▸ **Extrait du texte**:

« Une attitude sceptique à l’égard des déclarations des demandeurs d’asile est perçue comme professionnelle. »

Article publié sur le site de Renversé le 9 avril 2018. (1) 

En Suisse, l’acceptation d’une demande d’asile est fondée sur l’analyse du caractère “vraisemblable” ou non du récit du requérant. Cependant, une étude scientifique démontre que derrière ce terme juridique se cache un ensemble de mécanismes inconscients de la part des fonctionnaires.

Au total, 65’775 personnes étaient en procédure d’asile en Suisse en 2017. 18’088 nouvelles demandes d’asile ont été déposées, 27’221 demandes d’asile ont été traitées en première instance : 12’110 d’entre elles ont été rejetées, 6’211 demandes n’ont pas été acceptées – et l’asile a été accordé dans 6’360 cas.

Où sont les individus derrière les chiffres ? Nulle part. Après tout, toute personne qui demande l’asile n’est plus qu’un dossier devant le Secrétariat d’Etat aux migrations (SEM) qui déclenche un processus bureaucratique. Et ces dossiers qui atterrissent quotidiennement sur les tables du SEM ne sont pas jugés selon des critères individuels, mais selon des modalités récurrentes : la grande majorité des décisions de rejet sont fondées sur l’article 7 de la loi sur l’asile où il est défini le critère juridique du « vraisemblable ».

Qu’est-ce que cela signifie ? La loi stipule que « la qualité de réfugié est vraisemblable lorsque l’autorité estime que celle-ci est hautement probable« . Et ajoute : « Ne sont pas vraisemblables notamment les allégations qui, sur des points essentiels, ne sont pas suffisamment fondées, qui sont contradictoires, qui ne correspondent pas aux faits ou qui reposent de manière déterminante sur des moyens de preuve faux ou falsifiés.« 

Ainsi, si une personne raconte les raisons qui l’ont amenées à se réfugier en Suisse en s’emmêlant dans des contradictions, son récit ne sera pas jugé comme vraisemblable.

▸ **Consigne écrite A**:
Dans l’article sur l’asile en Suisse, présente sous forme de liste le paragraphe qui commence par « Au total, 65’775 personnes ». Garde ses chiffres principaux.
▸ **Consigne écrite B**:
Recopie mot pour mot le passage de l’article sur l’asile en Suisse qui va de « Article publié sur » jusqu’à « part des fonctionnaires. ».

▸ **Données fournies**:
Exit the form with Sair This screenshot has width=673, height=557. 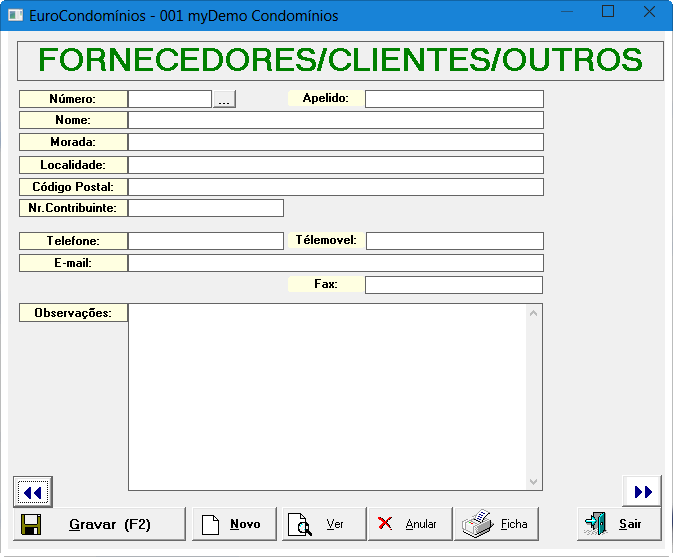[618, 524]
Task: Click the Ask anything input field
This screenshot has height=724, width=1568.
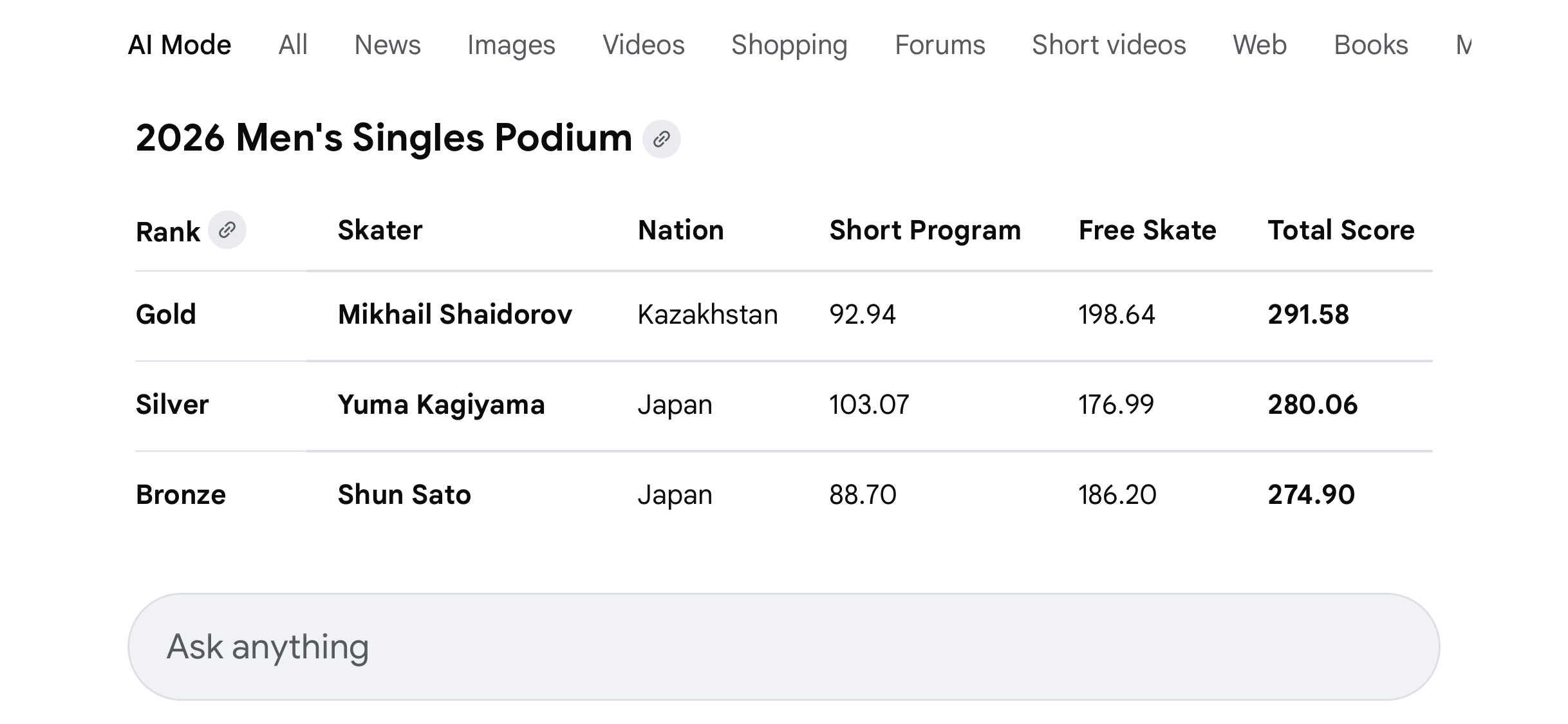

▸ **Réponse attendue A**:
- Personnes en procédure d’asile en Suisse en 2017 : 65’775
- Nouvelles demandes d’asile déposées : 18’088
- Demandes traitées en première instance : 27’221, dont :
  - 12’110 rejetées
  - 6’211 non acceptées
  - 6’360 où l’asile a été accordé

▸ **Réponse attendue B**:
Article publié sur le site de Renversé le 9 avril 2018. (1) 

En Suisse, l’acceptation d’une demande d’asile est fondée sur l’analyse du caractère “vraisemblable” ou non du récit du requérant. Cependant, une étude scientifique démontre que derrière ce terme juridique se cache un ensemble de mécanismes inconscients de la part des fonctionnaires.